Zusätzlich gibt es neue Applikationen, die gerade jetzt in der Corona-Zeit entwickelt werden, um die erschwerte Gesundheitsversorgung zu erleichtern und die Verbreitung von Covid-19 oder die Folgen einzudämmen:
 
  • Ein Erfolgsprojekt des hackathons #wirvsVirus ist die MatchingPlattform Match4healthcare, die freiwillige Helfer im Gesundheitswesen mit offenen Stellen verbindet. Helfer, die z.B. Medizin studieren, können auf der Plattform ihre Hilfe anbieten und werden dann mit nachfragenden Institutionen wie z.B. Krankenhäusern zusammengebracht.
 
  • Um nicht unnötig von zu Arzt zu gehen, aber eine Risikoabschätzung zu erhalten, ob es sich tatsächlich um Corona handelt, können Patienten auch einen der neuen „Corona-Bots“ z.B. von docyet oder der Charité nutzen: Ein Chatbot antwortet speziell auf Fragen rund um Corona und den richtigen Umgang mit dem Virus.
 
  • In medizinischen Akutsituationen fehlt es oft an verfügbaren DolmetscherInnen. Triaphon hat dafür einen telefonischen 24h-Übersetzungsdienst für Krankenhäuser und Arztpraxen eingerichtet. Sprachmittler übersetzen telefonisch kurze Gespräche zwischen Ärzten, Pflegenden und Patienten.
 
  • Das Robert-Koch-Institut hat in der letzten Woche eine Datenspende-App herausgebracht. Diese soll helfen, die Ausbreitung der Krankheit besser zu erfassen und zu verstehen. Patienten können sich die App herunterladen und sie mit Gesundheitsdaten aus ihren Fitnessarmbändern und Smartwatches speisen. Die Teilnahme ist freiwillig und geschieht anonym – bisher haben über 300.000 Nutzer die App heruntergeladen (Stand 14.4.20).
 
  • Eine weitere Lösung ist in der finalen Entwicklung: Eine Tracking-App aus dem europäischen Projekt Pepp-PT (Pan European Privacy Protecting Proximity Tracing) soll die Nutzer auf den Kontakt mit möglicherweise identifizierten Personen hinweisen. Auch hier steht Freiwilligkeit im Vordergrund. Wenn Menschen sich in der Nähe einer nachweislich infizierten Person aufgehalten haben, erfolgt eine Benachrichtigung. Die App gibt jedoch nicht an, wer die Person war oder wo der Kontakt stattgefunden hat. Die Software der App soll als zukünftiger Standard auch für andere Länder freigegeben werden.

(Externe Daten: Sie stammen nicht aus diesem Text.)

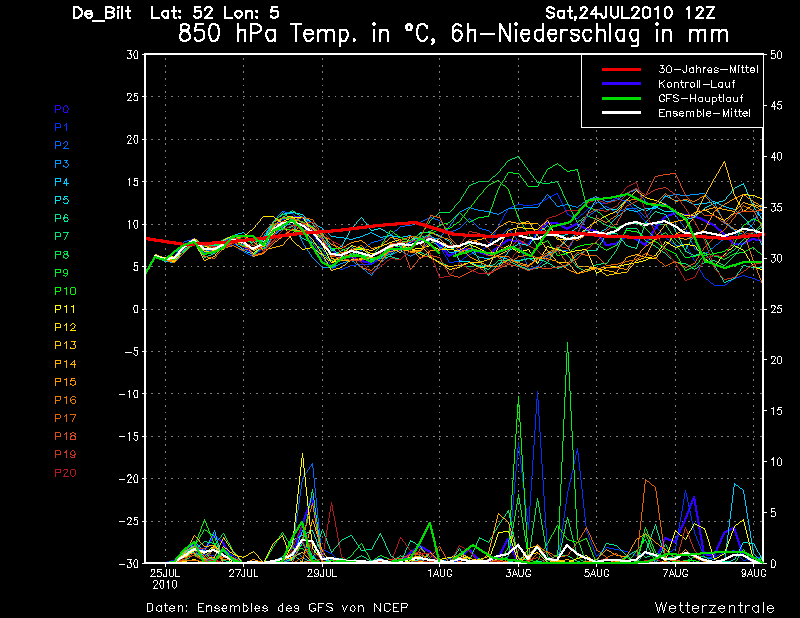Image resolution: width=800 pixels, height=618 pixels.
Task: Select the P20 red member label
Action: pyautogui.click(x=65, y=473)
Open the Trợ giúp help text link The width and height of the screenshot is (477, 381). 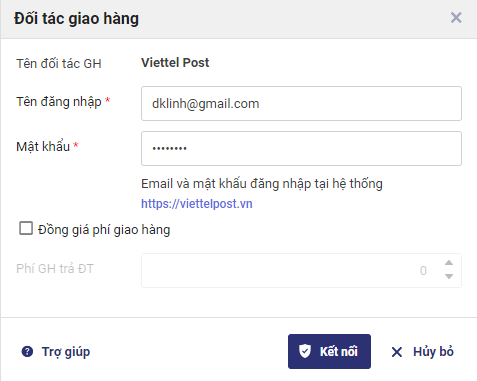tap(66, 352)
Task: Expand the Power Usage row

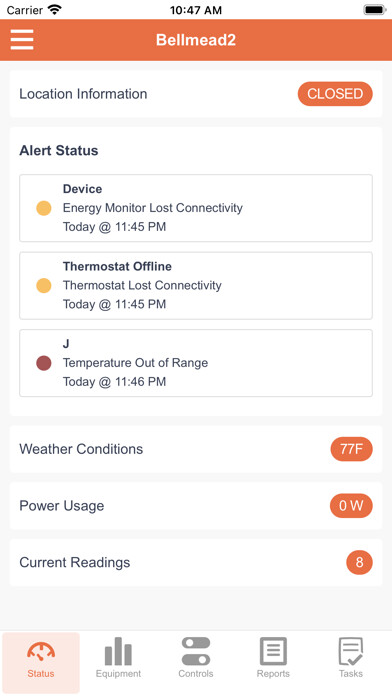Action: click(196, 506)
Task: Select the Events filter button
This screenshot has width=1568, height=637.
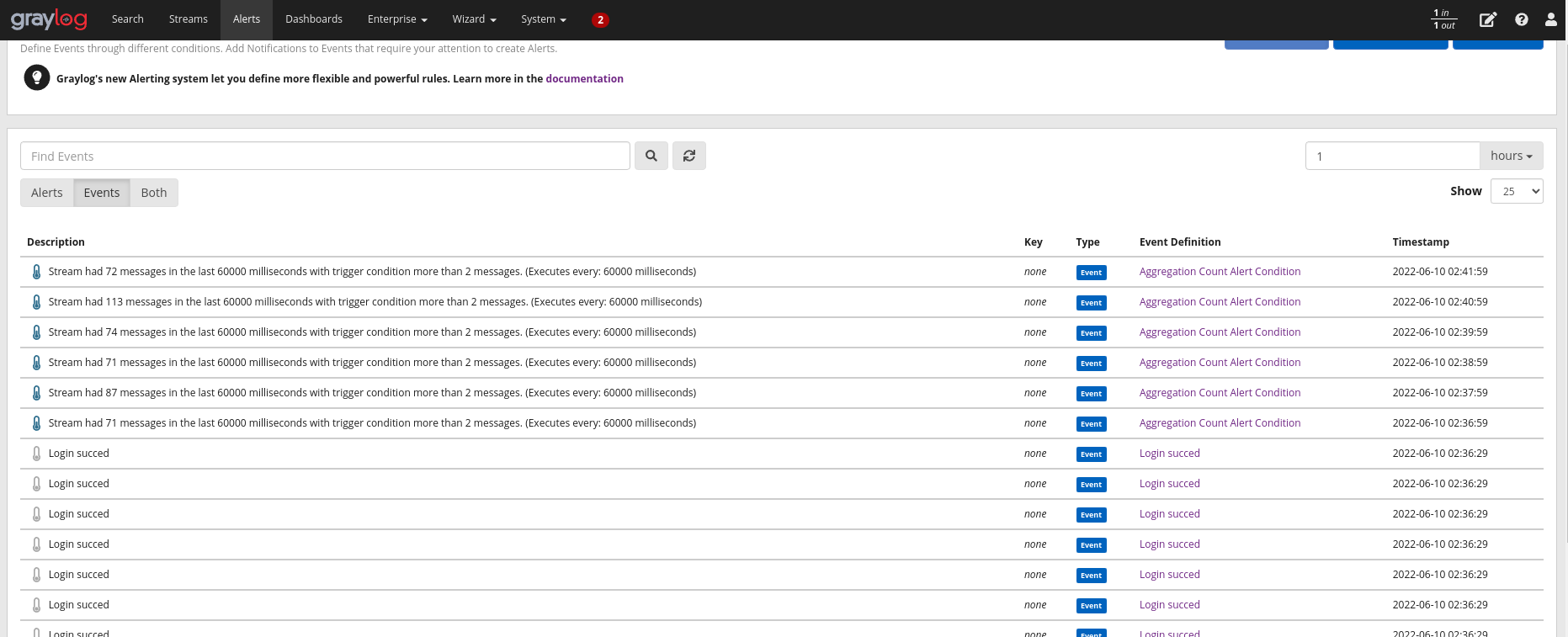Action: 102,193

Corona stellt Digital Health auf die Probe

Not macht erfinderisch - Die Flut an guten Ideen aus dem Bereich Digital Health macht zuversichtlich und zeigt neue Wege in der Gesundheitsversorgung auf, die gerade in Pandemiezeiten sinnvolle Optionen bieten. Die  Dynamik der Entwicklungen ist gerade enorm und wird die Versorgung auch nach Corona verändern. Die Vorteile für Ärzte und Patienten liegen auf der Hand. Spannend ist die Frage, wie nachhaltig der „Boom“ telemedizinischer Anwendungen im Markt ist. Sollten die Nutzer in Krisenzeiten von den Angeboten überzeugt werden, wäre das ein Meilenstein für Digital Health in Deutschland.